DO play pretend before your first visit. Use stuffed animals or your own mouths to play dentist on each other before you go in for the appointment.

DO let the dental professionals guide you through early appointments. They have experience with all different kinds of patients and know how to best handle nervous kids. Sometimes a nervous or hovering parent can make the situation worse rather than better.

DON’T bribe your kids to make it through an appointment. Bribes can sometimes make kids wonder why they need a treat to get them through something. However, a bag of fun toys or games that comes out at the dentist’s office when they wait for the appointment can make the office visits fun and exciting.

DON’T warn them that it might hurt, there is no need to scare them before the appointment. Our dentists do everything in their power to keep it as gentle as possible for little ones.

DON’T show them your apprehension. Hang back and let the dentist or hygienist take the reins at first and only step in if they need you.

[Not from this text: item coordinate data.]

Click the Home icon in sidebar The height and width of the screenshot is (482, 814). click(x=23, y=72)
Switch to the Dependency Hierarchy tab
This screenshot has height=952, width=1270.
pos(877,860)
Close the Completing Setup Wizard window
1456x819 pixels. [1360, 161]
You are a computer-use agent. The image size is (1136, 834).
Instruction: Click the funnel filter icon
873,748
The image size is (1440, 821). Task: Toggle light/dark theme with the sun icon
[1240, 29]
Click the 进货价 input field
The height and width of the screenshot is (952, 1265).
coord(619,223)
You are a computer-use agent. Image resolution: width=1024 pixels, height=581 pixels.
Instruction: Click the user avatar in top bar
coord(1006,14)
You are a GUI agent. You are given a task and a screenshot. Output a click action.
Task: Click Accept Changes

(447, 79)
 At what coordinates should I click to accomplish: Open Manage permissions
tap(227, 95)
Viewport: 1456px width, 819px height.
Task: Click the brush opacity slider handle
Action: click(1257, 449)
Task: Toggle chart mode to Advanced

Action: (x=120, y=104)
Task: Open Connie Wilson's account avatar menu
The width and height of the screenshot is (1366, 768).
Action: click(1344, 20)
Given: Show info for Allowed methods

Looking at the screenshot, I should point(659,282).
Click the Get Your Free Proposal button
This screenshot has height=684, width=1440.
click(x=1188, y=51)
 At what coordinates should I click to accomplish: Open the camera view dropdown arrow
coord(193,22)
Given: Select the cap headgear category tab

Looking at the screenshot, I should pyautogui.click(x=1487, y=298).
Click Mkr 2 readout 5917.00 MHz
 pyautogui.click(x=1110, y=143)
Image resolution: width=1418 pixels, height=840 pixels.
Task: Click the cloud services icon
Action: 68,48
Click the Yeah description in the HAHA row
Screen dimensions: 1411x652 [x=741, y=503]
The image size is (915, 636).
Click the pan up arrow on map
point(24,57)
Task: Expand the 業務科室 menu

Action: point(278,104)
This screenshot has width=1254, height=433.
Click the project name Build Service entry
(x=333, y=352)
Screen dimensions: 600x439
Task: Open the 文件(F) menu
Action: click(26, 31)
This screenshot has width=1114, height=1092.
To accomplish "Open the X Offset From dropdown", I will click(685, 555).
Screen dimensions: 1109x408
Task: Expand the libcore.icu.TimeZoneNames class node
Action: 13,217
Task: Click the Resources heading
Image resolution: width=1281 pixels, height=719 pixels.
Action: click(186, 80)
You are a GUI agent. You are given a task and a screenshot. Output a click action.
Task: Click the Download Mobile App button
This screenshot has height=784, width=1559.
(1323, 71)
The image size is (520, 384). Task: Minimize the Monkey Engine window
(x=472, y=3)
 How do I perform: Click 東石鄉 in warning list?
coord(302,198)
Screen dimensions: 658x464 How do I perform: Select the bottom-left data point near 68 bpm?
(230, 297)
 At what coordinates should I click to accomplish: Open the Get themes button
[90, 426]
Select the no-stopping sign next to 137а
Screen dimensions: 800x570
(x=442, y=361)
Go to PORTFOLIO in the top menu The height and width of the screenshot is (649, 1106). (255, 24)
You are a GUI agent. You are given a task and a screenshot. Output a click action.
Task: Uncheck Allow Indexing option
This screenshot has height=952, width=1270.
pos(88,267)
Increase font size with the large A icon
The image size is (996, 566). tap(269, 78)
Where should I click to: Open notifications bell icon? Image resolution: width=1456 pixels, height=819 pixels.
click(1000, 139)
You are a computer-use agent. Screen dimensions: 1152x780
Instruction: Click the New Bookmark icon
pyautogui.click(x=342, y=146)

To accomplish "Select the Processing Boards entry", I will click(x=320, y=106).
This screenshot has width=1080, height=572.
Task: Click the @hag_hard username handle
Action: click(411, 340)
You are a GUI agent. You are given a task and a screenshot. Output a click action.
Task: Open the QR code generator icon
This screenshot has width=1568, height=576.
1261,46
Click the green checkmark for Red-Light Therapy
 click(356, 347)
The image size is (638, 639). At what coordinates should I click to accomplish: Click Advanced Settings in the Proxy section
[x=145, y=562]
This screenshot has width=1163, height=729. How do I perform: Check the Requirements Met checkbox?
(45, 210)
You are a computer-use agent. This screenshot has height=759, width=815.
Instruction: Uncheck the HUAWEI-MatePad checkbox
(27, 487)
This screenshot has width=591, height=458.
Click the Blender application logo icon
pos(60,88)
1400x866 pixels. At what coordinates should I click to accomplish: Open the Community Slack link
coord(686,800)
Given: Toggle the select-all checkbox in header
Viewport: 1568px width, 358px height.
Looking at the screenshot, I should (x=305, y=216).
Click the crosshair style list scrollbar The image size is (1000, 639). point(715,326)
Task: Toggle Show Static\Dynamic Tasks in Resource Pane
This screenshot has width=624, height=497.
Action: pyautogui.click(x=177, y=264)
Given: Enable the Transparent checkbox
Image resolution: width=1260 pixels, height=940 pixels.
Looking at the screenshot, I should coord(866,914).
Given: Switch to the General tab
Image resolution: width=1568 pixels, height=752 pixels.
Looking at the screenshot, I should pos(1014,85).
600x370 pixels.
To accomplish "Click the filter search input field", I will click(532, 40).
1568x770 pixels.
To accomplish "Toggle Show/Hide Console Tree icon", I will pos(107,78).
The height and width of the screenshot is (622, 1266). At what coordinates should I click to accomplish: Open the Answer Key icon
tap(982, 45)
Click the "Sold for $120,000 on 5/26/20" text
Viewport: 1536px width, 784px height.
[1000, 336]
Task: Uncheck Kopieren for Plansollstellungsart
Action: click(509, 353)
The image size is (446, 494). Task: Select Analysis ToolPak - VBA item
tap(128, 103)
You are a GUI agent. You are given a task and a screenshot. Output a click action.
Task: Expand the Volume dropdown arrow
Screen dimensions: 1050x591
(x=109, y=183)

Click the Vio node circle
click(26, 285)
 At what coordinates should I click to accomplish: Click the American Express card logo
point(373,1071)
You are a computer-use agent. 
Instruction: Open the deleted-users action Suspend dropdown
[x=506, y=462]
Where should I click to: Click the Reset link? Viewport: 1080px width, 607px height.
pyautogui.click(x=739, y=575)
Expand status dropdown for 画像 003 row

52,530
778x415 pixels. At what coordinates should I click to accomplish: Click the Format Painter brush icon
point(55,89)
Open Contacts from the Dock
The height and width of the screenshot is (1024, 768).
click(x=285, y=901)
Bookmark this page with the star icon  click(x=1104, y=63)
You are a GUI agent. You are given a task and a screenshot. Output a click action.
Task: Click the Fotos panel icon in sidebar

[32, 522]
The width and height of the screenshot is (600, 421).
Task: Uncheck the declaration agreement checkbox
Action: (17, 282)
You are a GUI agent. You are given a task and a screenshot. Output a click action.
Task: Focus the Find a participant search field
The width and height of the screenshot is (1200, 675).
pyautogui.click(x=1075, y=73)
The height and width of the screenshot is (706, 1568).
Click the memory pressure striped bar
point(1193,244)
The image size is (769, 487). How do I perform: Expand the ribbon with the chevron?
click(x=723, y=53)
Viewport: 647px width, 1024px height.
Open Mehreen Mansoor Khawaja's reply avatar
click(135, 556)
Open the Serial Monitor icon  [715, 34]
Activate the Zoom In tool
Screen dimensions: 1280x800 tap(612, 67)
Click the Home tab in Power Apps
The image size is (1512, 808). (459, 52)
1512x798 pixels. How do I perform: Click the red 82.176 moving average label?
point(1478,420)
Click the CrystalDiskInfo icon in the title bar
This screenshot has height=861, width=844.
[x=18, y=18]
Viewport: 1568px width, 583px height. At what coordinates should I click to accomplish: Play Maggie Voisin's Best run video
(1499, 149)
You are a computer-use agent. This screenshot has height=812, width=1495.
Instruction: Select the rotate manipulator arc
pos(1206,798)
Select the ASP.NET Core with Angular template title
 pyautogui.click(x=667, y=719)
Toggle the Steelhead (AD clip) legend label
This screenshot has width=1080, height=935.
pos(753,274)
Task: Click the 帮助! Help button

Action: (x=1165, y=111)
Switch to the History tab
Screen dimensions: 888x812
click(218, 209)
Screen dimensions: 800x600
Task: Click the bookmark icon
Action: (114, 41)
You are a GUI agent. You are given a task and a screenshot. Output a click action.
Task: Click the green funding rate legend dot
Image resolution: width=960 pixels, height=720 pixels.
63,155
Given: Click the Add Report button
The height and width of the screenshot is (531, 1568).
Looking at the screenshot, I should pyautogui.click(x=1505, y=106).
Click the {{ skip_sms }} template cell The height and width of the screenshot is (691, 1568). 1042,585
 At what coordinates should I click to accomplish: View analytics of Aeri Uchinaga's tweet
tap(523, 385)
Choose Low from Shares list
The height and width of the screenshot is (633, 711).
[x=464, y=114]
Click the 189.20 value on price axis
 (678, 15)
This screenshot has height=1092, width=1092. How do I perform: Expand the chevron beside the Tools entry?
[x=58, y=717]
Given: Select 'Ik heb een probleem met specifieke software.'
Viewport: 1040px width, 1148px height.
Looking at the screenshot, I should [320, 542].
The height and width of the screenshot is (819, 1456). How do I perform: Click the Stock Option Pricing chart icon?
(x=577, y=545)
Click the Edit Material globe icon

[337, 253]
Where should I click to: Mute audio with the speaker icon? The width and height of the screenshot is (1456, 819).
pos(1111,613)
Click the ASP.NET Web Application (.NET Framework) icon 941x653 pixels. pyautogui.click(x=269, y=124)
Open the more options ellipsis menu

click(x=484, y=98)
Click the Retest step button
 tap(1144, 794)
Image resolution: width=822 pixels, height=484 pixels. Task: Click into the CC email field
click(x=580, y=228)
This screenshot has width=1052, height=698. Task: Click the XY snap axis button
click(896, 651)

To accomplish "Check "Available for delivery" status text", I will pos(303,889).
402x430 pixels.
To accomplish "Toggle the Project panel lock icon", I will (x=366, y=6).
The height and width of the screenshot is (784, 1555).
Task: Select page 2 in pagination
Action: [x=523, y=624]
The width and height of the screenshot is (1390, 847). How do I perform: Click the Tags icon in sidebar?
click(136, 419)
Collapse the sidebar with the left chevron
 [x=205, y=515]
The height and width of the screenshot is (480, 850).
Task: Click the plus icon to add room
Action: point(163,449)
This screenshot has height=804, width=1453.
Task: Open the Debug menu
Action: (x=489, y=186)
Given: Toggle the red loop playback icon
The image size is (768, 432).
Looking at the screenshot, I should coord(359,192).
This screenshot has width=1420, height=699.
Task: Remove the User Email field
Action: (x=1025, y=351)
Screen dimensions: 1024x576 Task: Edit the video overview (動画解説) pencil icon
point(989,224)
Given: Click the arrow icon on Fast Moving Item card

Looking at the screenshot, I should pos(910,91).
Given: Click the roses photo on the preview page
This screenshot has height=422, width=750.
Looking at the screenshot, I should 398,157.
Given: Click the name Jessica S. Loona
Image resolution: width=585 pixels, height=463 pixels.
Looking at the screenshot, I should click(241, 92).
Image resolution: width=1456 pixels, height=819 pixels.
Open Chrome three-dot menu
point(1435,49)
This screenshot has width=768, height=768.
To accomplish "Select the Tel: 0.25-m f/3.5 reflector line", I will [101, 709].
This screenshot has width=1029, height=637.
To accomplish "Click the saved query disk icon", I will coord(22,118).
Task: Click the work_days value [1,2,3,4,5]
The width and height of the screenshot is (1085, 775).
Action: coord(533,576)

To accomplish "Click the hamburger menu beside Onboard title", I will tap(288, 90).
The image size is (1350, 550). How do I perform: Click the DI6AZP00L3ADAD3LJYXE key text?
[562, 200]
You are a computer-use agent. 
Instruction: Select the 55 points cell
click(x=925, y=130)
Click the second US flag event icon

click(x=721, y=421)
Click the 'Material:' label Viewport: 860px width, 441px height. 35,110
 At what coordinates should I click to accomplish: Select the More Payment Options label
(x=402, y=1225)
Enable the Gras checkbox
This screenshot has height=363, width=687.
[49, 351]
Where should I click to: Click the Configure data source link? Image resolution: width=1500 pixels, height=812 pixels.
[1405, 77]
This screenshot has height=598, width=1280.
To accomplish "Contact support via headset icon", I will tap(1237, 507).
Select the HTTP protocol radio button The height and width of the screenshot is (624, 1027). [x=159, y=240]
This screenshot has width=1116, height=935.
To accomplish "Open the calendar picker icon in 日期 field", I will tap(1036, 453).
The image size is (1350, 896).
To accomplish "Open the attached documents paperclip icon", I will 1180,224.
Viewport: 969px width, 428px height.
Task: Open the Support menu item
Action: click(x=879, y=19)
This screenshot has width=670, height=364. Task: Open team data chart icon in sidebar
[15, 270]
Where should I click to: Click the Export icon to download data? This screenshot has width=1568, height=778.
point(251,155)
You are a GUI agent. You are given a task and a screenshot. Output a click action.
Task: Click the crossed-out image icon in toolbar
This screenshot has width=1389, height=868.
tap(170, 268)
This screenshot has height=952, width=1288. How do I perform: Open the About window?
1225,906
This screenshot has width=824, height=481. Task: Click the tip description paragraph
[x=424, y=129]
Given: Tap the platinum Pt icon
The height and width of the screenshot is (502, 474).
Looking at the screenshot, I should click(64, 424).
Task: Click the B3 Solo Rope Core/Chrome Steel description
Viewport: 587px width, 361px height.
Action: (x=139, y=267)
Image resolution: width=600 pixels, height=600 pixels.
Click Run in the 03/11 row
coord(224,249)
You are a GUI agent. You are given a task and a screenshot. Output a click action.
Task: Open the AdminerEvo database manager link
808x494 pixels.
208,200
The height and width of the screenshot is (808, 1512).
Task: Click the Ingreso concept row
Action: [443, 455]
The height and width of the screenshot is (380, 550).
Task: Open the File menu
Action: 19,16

DON’T use negative, unpleasant language. Avoid “shot,” “pain” or “hurt” when talking about the dentist with your child.

DON’T make your child feel like it is not okay to be a little scared. If they are apprehensive, acknowledge their fears and try and fix them before a full blown meltdown happens.

DON’T let your childhood experiences with the dentist influence how you talk to your child about their upcoming dental experience. Dentistry has come a long way in the last couple decades and we try our best to make going to the dentist as pain free and relaxing as possible.

Like any other good health habit, good oral hygiene habits start early and continue until adulthood. There is nothing that says children have to be afraid of the dentist, but for some reason many parents have that expectation of their kids. Of course, every child is different and how they react to the dentist, the tools and the environment will differ for each case. Doing things like playing dentist with stuffed animals or having your child help you brush your teeth when they’re in their comfort zone can ease the trip to the office.

Another thing to keep in mind that nervous parents equal nervous kids. A lot of adults have anxiety about going to the dentist themselves or are nervous about the possibility of their child throwing a fit once they get to the office. Kids look to their parents for cues on how to act in a new situation and their first few trips to the dentist are no different. Keeping the visit as fun and lighthearted as possible and letting the dentist or hygienist take the reins during the appointment will make for a much smoother checkup than one where the parent nervously hovers around the child and makes a big fanfare about how much it won’t hurt.

The beauty of working with a dental office like Lifepoint is that we can work with your child from their very first visit all the way through their teenage and adult years. The earlier you begin to bring your child to the dentist, the more comfortable he or she will be with the dentist’s office. We can also begin to spot problems early such as incorrect teeth placement, gum problems or cavities.